Repeat each line, word for word, from the one containing "What To Do When" through the last line of the entries, and include no other output.
** Opening Records for the exercise block **
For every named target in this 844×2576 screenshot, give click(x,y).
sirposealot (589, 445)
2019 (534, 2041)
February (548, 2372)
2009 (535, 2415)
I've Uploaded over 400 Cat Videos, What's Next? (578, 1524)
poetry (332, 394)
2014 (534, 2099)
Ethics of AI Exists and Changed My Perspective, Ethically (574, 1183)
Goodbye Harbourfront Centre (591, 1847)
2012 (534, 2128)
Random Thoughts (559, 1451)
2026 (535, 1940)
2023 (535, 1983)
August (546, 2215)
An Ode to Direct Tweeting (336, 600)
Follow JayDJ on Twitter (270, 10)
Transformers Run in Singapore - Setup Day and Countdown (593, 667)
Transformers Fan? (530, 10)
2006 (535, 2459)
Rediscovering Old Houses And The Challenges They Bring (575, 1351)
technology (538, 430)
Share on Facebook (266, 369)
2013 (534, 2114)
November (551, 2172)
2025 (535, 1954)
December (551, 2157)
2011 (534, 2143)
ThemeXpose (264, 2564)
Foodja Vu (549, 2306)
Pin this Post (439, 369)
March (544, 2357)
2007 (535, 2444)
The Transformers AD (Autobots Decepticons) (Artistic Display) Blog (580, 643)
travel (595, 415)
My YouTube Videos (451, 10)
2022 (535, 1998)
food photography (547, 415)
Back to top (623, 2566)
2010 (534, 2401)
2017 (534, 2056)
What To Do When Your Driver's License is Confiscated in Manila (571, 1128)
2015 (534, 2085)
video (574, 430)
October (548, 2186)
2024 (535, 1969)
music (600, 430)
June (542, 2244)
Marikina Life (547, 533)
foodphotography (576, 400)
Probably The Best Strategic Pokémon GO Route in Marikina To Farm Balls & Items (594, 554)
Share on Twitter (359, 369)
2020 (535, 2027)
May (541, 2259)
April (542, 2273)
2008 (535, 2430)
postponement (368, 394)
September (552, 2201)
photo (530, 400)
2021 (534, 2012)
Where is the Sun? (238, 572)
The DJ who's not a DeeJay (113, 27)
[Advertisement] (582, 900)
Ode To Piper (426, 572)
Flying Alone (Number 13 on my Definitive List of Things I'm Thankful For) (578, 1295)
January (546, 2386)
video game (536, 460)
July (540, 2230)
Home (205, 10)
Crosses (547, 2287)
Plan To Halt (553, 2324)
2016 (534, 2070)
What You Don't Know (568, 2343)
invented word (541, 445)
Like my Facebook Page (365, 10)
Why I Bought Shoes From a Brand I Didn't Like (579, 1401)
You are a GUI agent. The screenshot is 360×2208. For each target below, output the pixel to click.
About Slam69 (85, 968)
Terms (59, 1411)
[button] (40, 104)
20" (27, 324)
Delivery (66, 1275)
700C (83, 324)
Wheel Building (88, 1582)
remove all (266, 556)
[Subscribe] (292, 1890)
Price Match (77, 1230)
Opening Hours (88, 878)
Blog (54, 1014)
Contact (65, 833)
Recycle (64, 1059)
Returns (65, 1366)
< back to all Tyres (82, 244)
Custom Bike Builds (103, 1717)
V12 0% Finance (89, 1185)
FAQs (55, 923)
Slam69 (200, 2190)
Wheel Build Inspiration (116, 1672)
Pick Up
** Closing Records for the exercise block **
▸ Expected answer
What To Do When Your Driver's License is Confiscated in Manila (571, 1128)
2015 (534, 2085)
video (574, 430)
October (548, 2186)
2024 (535, 1969)
music (600, 430)
June (542, 2244)
Marikina Life (547, 533)
foodphotography (576, 400)
Probably The Best Strategic Pokémon GO Route in Marikina To Farm Balls & Items (594, 554)
Share on Twitter (359, 369)
2020 (535, 2027)
May (541, 2259)
April (542, 2273)
2008 (535, 2430)
postponement (368, 394)
September (552, 2201)
photo (530, 400)
2021 (534, 2012)
Where is the Sun? (238, 572)
The DJ who's not a DeeJay (113, 27)
[Advertisement] (582, 900)
Ode To Piper (426, 572)
Flying Alone (Number 13 on my Definitive List of Things I'm Thankful For) (578, 1295)
January (546, 2386)
video game (536, 460)
July (540, 2230)
Home (205, 10)
Crosses (547, 2287)
Plan To Halt (553, 2324)
2016 (534, 2070)
What You Don't Know (568, 2343)
invented word (541, 445)
Like my Facebook Page (365, 10)
Why I Bought Shoes From a Brand I Didn't Like (579, 1401)
You are a GUI agent. The screenshot is 360×2208. For each target below, output the pixel to click.
About Slam69 (85, 968)
Terms (59, 1411)
[button] (40, 104)
20" (27, 324)
Delivery (66, 1275)
700C (83, 324)
Wheel Building (88, 1582)
remove all (266, 556)
[Subscribe] (292, 1890)
Price Match (77, 1230)
Opening Hours (88, 878)
Blog (54, 1014)
Contact (65, 833)
Recycle (64, 1059)
Returns (65, 1366)
< back to all Tyres (82, 244)
Custom Bike Builds (103, 1717)
V12 0% Finance (89, 1185)
FAQs (55, 923)
Slam69 (200, 2190)
Wheel Build Inspiration (116, 1672)
Pick Up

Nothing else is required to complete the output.